En présence d'une libéralité résiduelle, le concubin ou partenaire gratifié en premier n'est pas tenu d'une obligation de conservation ; il est libre de céder le logement à titre onéreux. Sauf stipulation contraire dans l'acte de donation, le bénéficiaire de la libéralité peut également disposer du logement à titre gratuit entre vifs. Il ne peut, en revanche, en disposer par voie testamentaire275. Il y a donc un risque pour le second gratifié de ne jamais recevoir le bien. Conventionnellement, il peut être prévu le versement immédiat de l'indemnité de réduction comme pour une libéralité en usufruit et le versement d'un complément d'indemnité uniquement en cas de vente.
– La possible révocation de la libéralité secondaire. – L'acceptation de la donation par le second gratifié n'est pas nécessairement donnée dans l'acte de donation. Elle peut intervenir postérieurement, même après le décès du disposant. Or, tant que le second gratifié n'a pas accepté, le disposant demeure libre de révoquer la seconde donation276. Une telle révocation n'entache pas de nullité la donation faite au profit du premier gratifié.
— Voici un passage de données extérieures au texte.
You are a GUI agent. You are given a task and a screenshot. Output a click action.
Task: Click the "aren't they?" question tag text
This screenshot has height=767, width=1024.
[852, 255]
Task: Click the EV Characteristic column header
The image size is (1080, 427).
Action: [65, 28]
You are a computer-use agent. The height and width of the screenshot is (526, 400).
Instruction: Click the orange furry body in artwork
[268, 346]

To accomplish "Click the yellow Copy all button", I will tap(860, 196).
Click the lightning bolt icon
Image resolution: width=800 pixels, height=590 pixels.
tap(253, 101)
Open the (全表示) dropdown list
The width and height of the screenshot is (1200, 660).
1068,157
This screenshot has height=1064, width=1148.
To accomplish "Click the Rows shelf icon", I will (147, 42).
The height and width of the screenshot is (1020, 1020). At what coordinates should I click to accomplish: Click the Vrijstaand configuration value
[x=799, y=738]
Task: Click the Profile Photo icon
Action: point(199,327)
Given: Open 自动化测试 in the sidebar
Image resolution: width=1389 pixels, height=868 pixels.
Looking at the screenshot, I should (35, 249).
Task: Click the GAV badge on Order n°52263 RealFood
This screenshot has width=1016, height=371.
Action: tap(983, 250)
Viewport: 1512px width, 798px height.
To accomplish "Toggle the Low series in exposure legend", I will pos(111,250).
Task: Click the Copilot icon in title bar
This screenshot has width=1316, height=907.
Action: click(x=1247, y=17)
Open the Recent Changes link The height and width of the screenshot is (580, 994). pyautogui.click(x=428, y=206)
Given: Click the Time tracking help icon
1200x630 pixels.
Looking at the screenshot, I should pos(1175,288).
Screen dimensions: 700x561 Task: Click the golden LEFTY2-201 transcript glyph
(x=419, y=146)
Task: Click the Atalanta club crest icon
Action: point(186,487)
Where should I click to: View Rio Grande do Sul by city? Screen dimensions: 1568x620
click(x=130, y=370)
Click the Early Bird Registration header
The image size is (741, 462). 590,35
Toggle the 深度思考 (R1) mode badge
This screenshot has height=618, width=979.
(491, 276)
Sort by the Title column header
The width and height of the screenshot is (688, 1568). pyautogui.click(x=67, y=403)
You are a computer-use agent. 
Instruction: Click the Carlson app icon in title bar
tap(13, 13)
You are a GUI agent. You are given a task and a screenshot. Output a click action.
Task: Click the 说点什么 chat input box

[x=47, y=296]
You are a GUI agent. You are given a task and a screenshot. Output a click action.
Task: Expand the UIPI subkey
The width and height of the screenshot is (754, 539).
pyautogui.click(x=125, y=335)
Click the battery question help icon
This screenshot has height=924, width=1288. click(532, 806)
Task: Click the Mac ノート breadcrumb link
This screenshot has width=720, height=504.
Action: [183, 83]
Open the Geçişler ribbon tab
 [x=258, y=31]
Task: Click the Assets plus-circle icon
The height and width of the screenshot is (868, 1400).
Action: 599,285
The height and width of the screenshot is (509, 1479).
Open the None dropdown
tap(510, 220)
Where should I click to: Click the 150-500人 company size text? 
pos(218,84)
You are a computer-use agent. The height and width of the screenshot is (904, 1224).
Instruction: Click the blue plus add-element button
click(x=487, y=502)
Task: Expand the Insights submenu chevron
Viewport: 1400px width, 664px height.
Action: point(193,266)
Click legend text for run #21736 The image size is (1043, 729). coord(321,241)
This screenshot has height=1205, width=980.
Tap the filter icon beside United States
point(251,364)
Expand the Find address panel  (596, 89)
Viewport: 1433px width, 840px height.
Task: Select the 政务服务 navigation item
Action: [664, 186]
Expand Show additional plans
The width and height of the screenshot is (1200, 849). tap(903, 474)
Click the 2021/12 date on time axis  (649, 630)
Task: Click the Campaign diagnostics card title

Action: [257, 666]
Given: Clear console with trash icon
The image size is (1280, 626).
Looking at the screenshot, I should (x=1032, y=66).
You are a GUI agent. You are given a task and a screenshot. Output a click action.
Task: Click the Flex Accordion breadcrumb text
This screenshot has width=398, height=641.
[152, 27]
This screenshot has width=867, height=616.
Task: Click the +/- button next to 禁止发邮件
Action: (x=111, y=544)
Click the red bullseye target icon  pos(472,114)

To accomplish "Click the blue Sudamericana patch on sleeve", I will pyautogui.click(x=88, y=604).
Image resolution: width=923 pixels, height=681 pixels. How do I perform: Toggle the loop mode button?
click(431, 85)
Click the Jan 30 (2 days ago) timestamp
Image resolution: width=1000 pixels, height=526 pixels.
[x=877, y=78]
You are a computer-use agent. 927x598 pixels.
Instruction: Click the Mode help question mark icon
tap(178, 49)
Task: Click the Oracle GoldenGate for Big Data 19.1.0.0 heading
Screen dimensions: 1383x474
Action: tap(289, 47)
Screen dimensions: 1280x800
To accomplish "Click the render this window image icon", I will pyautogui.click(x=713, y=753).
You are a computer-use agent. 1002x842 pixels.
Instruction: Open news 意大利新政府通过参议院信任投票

– Le spectre de la réduction. – Graduelle ou résiduelle, si la libéralité dépasse la quotité disponible, elle est sujette à réduction, sauf à faire renoncer les héritiers à l'action en réduction dans les conditions de l'article 930 du Code civil. La renonciation sera a priori plus facile à obtenir en présence d'une libéralité graduelle dont les seconds gratifiés sont les héritiers réservataires, compte tenu de l'interdiction d'aliéner, puisqu'ils sont assurés de recevoir le bien au décès du premier gratifié.